8. Devido às exigências da sua própria ação orgânica, e para assegurar uma função coletiva que vai além e deixa para trás todo o personalismo e individualismo, o partido deve distribuir os seus membros entre as várias funções e atividades que constituem a sua vida. A rotação de camaradas em tais funções é um facto natural, que não pode ser regulado por regras análogas às que dizem respeito às carreiras no seio das burocracias burguesas. No partido não há concursos em que os seus membros concorram para posições cada vez mais prestigiadas e de maior visibilidade pública; pelo contrário, o nosso objetivo é atingir os nossos objetivos organicamente. Isto não tem nada a ver com a apologia da divisão burguesa do trabalho, mas sim um caso do complexo e articulado órgão partidário que se adapta naturalmente à sua função.
Sabemos bem que a dialética histórica leva todos os organismos em luta a melhorar os seus meios ofensivos, através da utilização das técnicas do inimigo. Na fase de luta armada, os comunistas terão, portanto, uma organização militar, com esquemas hierárquicos precisos, que assegurarão os melhores resultados possíveis para a ação comum. Tal verdade não será inutilmente apurada na atividade de cada partido, com referência também aos não-militares. A transmissão de instruções deve ser inequívoca, mas esta lição da burocracia burguesa não pode fazer-nos esquecer como ela pode ser corrompida e degenerada, mesmo quando adotada dentro dos organismos dos trabalhadores. A organicidade do partido não exige que cada camarada veja noutro camarada, especificamente nomeado para transmitir instruções vindas de cima, a personificação do formulário do partido. Tal transmissão entre as moléculas que compõem o partido tem sempre, ao mesmo tempo, uma dupla direção; e a dinâmica de cada unidade individual está integrada na dinâmica histórica do todo. O abuso de formalismos organizacionais sem razão vital foi e será sempre um defeito e um perigo suspeito e estúpido.

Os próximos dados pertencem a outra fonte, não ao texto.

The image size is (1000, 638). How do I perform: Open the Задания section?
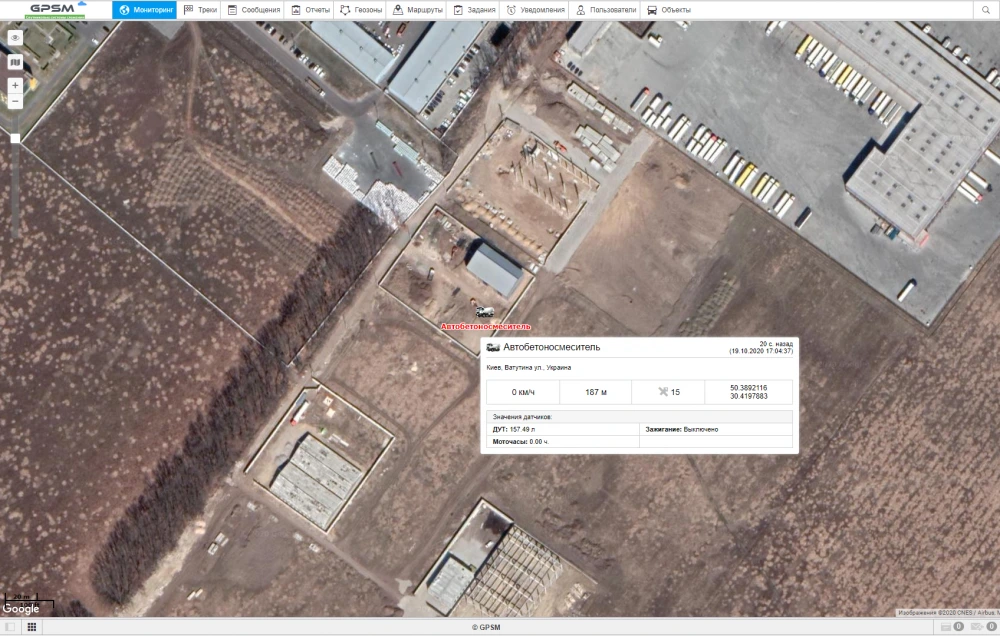[x=473, y=10]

9. O capitalismo, o método de produção atual, com o seu mito da propriedade privada ser um direito humano, que mistifica e disfarça a dominação duma classe pequena, precisava de grandes nomes cada vez mais notários para marcar os nós das suas estruturas e as fases da sua evolução – e a involução de hoje. Na longa época da burguesia, cuja história pouco auspiciosa repousa como um jugo pesado sobre os nossos ombros rebeldes, no início o homem mais valente e mais forte costumava ganhar grande fama e aspirar ao máximo de poderes; hoje, neste filisteísmo pequeno-burguês predominante, aqueles que se tornam importantes são talvez os mais cobardes e fracos, pois só é possível ter esse “sucesso” com métodos da publicidade sujos.

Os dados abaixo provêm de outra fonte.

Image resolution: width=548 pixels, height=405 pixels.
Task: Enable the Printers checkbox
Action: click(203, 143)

Entre as muitas tarefas dentro do difícil mandato do partido está o seu esforço atual para se livrar, de uma vez por todas, do impulso traiçoeiro que parece emanar de pessoas bem conhecidas, e da função desprezível de fabricar, para atingir os seus objetivos e vitórias, uma fama estúpida e publicidade através de outros nomes conhecidos. O partido em cada uma das suas várias voltas e reviravoltas nunca deve vacilar na sua decisão de lutar corajosa e decisivamente por tal resultado, considerando-o como sendo a verdadeira antecipação da sociedade do futuro.